I made hotspot from this manual http://www.marlwifi.org.nz/projects/basic-mt-hotspot

My configuration:
Router: RB/433AHN-WKIT

ether1 ISP connection IP 158.149.X.X
ether2 local network 192.168.10.X
wlan1 hotspot 192.168.0.X
wlan2 virtual AP 192.168.10.X

ether2 and wlan2 are bridged

fewi · October 5, 2010, 1:13pm

After packets make it through the Hotspot they are in the forward chain and can be fire walled like any other traffic

/ip firewall filter
add chain=forward src-address=192.168.0.0/24 dst-address=192.168.10.0/24 action=drop

Keep in mind that the Hotspot proxies HTTP requests so clients on the Hotspot may be able to access web servers within the 192.168.10.0/24 subnet even with that drop rule. If that is an issue post again and I’ll reply with configuration to lock that down, too.
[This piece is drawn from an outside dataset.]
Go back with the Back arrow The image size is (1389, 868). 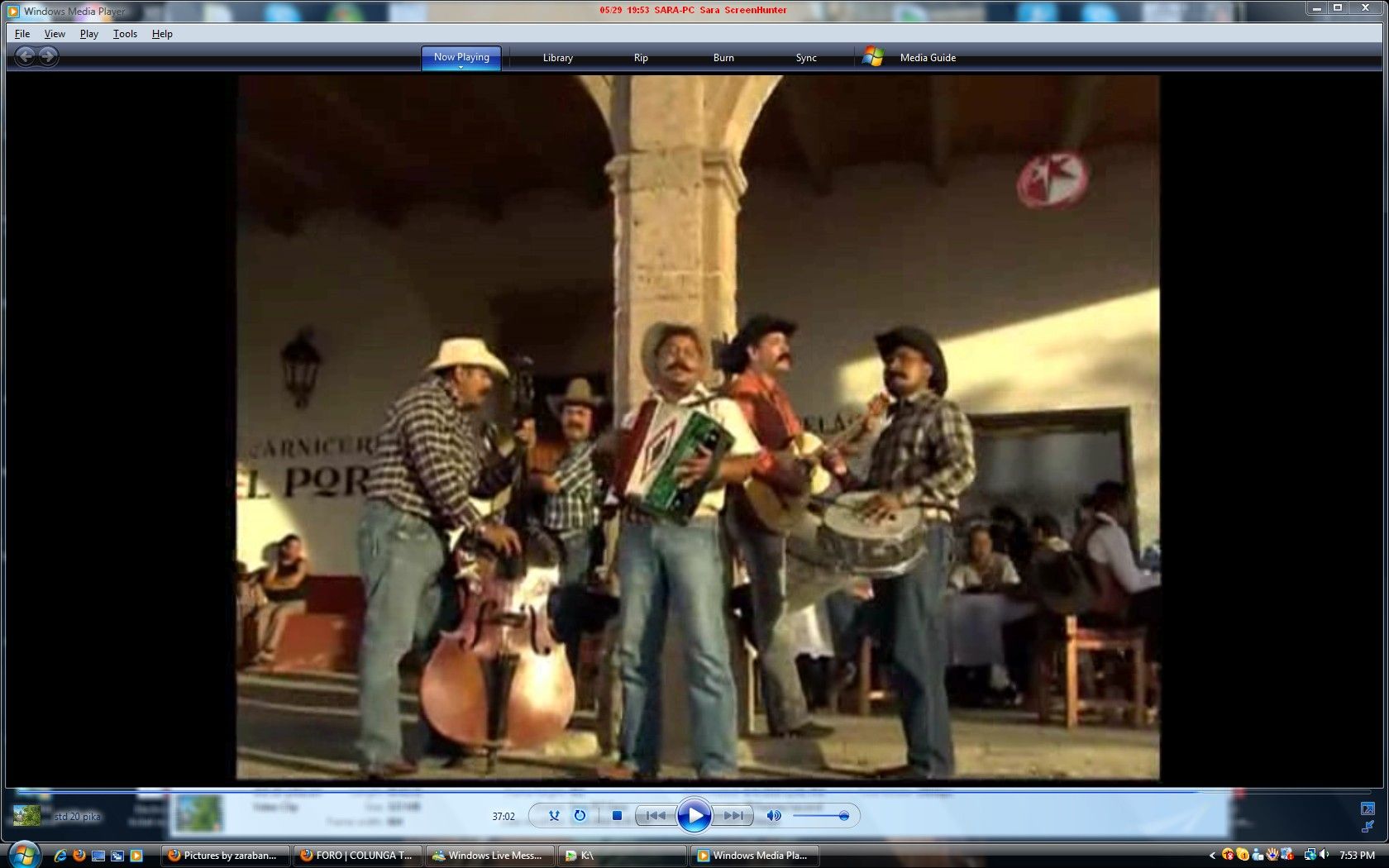pyautogui.click(x=26, y=56)
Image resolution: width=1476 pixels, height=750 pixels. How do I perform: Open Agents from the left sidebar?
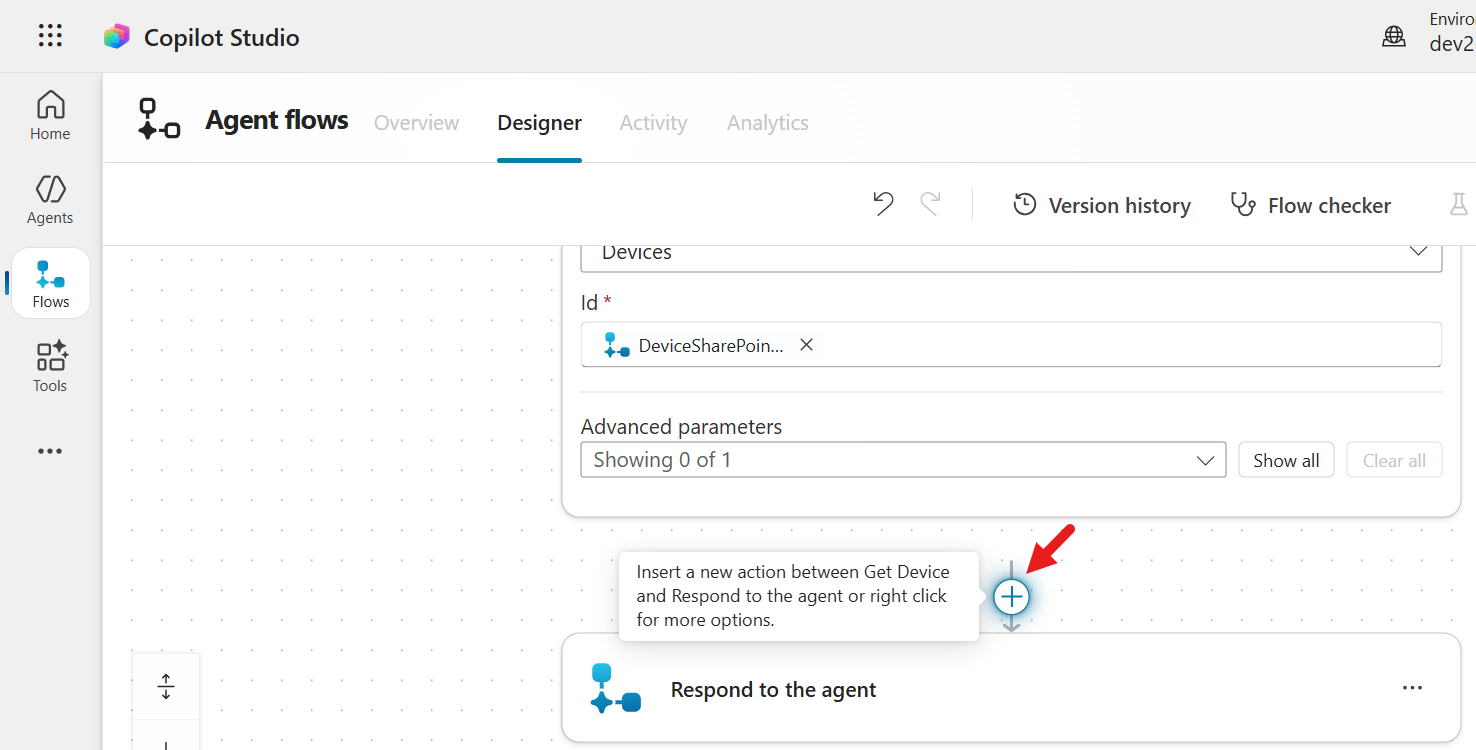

jusis · October 5, 2010, 1:19pm

Thanks for swift reply!
Yes, i want that hotspot can`t access local web servers too.

fewi · October 5, 2010, 1:34pm

Then the simplest option is this:

/ip firewall nat
add chain=pre-hotspot hotspot=auth dst-address-type=!local action=accept

You will no longer be able to use the advertising function of the Hotspot and inserts ads when users load web pages in their browser, but hey will also no longer be able to access web servers on the office subnet.

jusis · October 5, 2010, 1:38pm

Thanks a lot, thats what i need, i does not use advertising feature of hotspot.

jusis · October 5, 2010, 1:47pm

Hotspot users can`t access any web resource after that:

/ip firewall nat
add chain=pre-hotspot hotspot=auth dst-address-type=!local action=accept

I did both, this too:

/ip firewall filter
add chain=forward src-address=192.168.0.0/24 dst-address=192.168.10.0/24 action=drop

fewi · October 5, 2010, 1:54pm

That is a little baffling. Does it work with the NAT rule removed?

jusis · October 5, 2010, 1:57pm

Sorry! My fault! Your code works excellent! I forgot about browser proxy configuration

fewi · October 5, 2010, 2:19pm

Ah, that would do it! I’m glad it’s working.